How Alexa’s Diet of Data Will Feed Amazon's Success
Every day, millions of people tell Amazon their most immediate desires as they talk to its smart assistant, Alexa. And that provides the company with one of the most wonderful resources of the modern age: data. “There are millions of these [Alexa devices] in households, and they’re not collecting dust,” said Nikko Strom, an AI expert and founding member of the Amazon team that built Alexa, at a conference last week. “We get an insane amount of data coming in that we can work on.” Our own Tom Simonite investigates what Amazon is doing with all that information, and explains how it could give the company a huge edge on other firms that are building smart home assistants.

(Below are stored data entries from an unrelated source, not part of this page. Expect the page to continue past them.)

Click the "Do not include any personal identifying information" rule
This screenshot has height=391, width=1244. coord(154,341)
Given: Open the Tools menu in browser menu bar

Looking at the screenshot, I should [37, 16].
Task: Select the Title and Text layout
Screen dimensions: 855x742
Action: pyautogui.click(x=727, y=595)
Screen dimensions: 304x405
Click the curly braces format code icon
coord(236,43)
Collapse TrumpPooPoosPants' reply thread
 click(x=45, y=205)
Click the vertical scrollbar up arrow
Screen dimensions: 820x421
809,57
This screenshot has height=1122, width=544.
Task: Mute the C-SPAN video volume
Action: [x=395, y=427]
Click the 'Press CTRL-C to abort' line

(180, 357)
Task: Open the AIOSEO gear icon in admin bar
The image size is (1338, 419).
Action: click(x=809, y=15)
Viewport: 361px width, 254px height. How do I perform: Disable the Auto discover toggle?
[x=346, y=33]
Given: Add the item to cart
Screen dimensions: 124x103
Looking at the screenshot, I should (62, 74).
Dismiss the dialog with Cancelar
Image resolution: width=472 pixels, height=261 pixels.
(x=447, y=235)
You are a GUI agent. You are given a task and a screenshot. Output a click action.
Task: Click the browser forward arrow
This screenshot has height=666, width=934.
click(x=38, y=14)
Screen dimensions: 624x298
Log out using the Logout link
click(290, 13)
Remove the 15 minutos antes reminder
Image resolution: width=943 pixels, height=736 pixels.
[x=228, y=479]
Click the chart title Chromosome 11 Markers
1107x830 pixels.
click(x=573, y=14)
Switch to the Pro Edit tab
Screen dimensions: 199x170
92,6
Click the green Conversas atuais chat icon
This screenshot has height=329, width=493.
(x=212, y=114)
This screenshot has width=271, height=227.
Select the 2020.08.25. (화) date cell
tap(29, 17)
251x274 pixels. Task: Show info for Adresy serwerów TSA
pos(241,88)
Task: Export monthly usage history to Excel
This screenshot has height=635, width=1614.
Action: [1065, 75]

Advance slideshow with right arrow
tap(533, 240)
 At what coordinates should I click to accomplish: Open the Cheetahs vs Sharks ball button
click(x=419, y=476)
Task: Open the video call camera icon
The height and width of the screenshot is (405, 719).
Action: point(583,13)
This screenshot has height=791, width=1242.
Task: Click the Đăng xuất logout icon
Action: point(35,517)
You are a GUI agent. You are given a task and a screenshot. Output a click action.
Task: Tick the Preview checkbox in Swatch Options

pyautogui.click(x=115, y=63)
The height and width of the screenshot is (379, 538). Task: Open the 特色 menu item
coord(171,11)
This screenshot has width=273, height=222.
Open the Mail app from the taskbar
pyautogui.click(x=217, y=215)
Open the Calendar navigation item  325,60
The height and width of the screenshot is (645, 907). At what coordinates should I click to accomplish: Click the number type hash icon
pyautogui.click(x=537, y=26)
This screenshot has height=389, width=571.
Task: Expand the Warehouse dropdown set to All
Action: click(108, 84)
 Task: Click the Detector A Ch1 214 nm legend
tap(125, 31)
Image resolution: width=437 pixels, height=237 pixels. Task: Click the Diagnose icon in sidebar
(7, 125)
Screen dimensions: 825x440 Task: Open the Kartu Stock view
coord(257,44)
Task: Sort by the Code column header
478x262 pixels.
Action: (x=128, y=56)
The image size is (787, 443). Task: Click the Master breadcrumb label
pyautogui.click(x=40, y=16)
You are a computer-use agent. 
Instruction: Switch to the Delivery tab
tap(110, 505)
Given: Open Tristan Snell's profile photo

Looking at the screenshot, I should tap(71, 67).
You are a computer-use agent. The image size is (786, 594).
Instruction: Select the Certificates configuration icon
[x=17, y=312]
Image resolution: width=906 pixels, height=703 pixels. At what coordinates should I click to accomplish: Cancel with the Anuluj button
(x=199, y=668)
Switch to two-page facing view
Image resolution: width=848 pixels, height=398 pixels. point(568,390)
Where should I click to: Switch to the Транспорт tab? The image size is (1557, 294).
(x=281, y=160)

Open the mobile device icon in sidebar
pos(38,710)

Tech Giant Patents Echo Uber’s Autonomous Ambitions
Right now, Uber appears to be leading the charge to develop autonomous taxis and delivery vehicles—but a pair of new patents show that tech giants like Amazon and Google have no intention of being left behind. While Google is already trialling a small ride-sharing service in San Francisco, a newly published patent describes how it plans to pair self-driving vehicles with ride-hailing apps. The problem it tries to overcome: how to negotiate a pickup location if an autonomous car can’t safely or accurately navigate to the passenger like a human driver could. Meanwhile, a patent filed by Amazon describes a way for autonomous vehicles to cope with reversible lanes, where traffic flow changes direction based on demand. That adds to rumors that Amazon could be working on its own self-driving delivery vehicle plans, perhaps like Uber’s autonomous 18-wheelers, as part of its overarching vision to take on more of its own delivery logistics.
Six Fascinating Things
1. Yesterday, Mark Zuckerberg donned a suit to testify about the intellectual property behind Facebook’s VR company Oculus. He got a little bit testy.
2. How do you take the Internet to 23 million people? In the southern Indian state of Telangana, it all starts with a 5-foot-deep trench.
3. Imagine if your doctor’s office was like an Apple Store mashed up with a fancy gym. That’s the reality at health startup Forward—if you pay $149 per month.
4. According to Bloomberg, the top three most innovative economies are: (1) South Korea, (2) Sweden, and (3) Germany. (The U.S. just squeaked into the top 10.)
5. India’s first GM food crop should have been approved last year. But a lawsuit claiming that scientists misled the nation is delaying the plant's arrival in fields.
6. Biologists can now switch genes inside bacteria on and off using electrical signals. The logical next step: living electronic components.
Quote of the Day
"For most of our businesses and companies, it will not be man or machine ... it will be a symbiotic relationship. Our purpose is to augment and really be in service of what humans do.”
— IBM’s CEO, Ginni Rometty, explains to a World Economic Forum panel in Davos that automation may not be the job killer that it’s often touted to be. Last week a study by McKinsey & Company predicted that robots will devour jobs more slowly than expected.